### EXERCISE GOAL:
Format everything from the line containing "975x474 pixels." down to the end of the records below as a numbered list, leaving out blank lines.

***

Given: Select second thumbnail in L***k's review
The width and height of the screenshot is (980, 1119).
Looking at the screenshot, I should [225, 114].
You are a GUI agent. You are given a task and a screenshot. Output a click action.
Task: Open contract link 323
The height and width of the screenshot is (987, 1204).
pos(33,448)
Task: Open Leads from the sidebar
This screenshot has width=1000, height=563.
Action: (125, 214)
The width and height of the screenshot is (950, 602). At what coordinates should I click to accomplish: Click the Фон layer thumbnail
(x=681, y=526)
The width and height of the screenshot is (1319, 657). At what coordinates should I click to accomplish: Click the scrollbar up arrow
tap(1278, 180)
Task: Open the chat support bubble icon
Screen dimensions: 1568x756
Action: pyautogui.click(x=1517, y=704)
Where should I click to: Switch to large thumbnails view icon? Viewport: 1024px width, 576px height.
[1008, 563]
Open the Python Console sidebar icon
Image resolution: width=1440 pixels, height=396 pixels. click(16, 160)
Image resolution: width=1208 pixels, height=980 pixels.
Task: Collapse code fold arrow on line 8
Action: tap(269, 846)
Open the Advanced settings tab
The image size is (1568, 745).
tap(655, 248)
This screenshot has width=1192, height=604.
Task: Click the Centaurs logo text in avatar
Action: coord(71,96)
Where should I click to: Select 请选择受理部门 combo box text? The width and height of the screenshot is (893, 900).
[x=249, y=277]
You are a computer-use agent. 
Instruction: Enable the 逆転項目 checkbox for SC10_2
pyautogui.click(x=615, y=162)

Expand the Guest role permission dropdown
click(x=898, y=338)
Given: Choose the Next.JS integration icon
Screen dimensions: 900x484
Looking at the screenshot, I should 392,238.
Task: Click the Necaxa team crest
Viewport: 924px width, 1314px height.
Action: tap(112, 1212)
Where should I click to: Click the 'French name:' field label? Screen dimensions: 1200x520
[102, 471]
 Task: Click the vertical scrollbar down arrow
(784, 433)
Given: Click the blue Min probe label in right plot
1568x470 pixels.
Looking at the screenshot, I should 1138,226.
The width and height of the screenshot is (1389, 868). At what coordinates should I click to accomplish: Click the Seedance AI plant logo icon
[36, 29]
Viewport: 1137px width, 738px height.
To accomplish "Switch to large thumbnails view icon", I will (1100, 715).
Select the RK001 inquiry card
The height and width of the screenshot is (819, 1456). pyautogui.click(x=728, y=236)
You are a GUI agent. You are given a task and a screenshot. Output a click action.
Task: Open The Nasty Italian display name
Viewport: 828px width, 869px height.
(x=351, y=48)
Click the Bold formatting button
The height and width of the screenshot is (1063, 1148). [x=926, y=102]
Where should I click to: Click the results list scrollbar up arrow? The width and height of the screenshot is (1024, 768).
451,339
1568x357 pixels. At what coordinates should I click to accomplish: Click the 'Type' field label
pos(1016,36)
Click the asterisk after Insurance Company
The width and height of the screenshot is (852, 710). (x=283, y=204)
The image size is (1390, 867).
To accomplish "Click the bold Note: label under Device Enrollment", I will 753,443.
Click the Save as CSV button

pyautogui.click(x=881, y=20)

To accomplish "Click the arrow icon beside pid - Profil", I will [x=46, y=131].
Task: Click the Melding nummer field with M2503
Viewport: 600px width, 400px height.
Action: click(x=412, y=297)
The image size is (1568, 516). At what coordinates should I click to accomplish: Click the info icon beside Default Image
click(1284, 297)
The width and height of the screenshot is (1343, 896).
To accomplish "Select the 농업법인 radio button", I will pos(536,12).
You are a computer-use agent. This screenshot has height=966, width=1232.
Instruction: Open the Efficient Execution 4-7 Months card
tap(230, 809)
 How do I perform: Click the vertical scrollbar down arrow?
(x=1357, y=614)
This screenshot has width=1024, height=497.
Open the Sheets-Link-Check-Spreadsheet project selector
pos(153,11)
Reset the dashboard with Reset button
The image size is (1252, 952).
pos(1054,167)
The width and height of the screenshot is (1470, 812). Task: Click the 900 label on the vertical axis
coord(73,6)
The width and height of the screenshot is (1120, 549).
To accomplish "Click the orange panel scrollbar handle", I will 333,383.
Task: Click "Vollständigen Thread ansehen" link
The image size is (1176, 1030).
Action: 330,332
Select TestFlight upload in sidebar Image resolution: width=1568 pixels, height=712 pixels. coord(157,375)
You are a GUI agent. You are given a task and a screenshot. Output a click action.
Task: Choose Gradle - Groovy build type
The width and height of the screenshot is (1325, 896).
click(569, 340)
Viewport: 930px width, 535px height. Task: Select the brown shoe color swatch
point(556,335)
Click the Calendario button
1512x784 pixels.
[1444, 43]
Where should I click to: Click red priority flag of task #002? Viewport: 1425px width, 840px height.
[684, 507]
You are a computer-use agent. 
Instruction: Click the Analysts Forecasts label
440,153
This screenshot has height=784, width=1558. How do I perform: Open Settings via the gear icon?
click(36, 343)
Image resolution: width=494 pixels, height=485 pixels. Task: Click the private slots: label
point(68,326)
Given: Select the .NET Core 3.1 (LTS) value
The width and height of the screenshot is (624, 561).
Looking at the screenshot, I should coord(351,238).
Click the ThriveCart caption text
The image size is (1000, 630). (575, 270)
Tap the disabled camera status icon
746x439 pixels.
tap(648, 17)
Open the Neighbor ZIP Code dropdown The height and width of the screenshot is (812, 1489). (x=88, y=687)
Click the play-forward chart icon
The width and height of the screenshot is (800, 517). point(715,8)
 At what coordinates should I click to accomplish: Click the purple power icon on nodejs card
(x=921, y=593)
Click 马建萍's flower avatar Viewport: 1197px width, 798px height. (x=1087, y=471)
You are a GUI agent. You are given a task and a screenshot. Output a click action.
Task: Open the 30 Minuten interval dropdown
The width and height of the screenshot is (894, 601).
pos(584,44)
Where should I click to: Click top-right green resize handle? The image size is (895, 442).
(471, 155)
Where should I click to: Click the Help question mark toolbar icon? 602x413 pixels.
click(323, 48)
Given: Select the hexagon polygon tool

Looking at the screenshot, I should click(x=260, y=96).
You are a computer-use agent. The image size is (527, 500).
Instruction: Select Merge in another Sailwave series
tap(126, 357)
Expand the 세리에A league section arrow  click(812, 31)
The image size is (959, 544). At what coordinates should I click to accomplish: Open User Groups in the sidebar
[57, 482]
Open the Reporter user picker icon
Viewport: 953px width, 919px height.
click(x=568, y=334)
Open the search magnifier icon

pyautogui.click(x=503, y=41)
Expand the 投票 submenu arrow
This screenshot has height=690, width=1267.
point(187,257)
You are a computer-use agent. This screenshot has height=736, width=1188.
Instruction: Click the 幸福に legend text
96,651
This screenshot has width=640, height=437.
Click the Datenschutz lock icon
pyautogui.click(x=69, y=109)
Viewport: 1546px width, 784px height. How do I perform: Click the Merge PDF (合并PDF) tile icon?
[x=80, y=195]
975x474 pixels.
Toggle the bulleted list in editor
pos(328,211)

***

### RESPONSE:
1. 975x474 pixels.
2. Toggle the bulleted list in editor
3. pos(328,211)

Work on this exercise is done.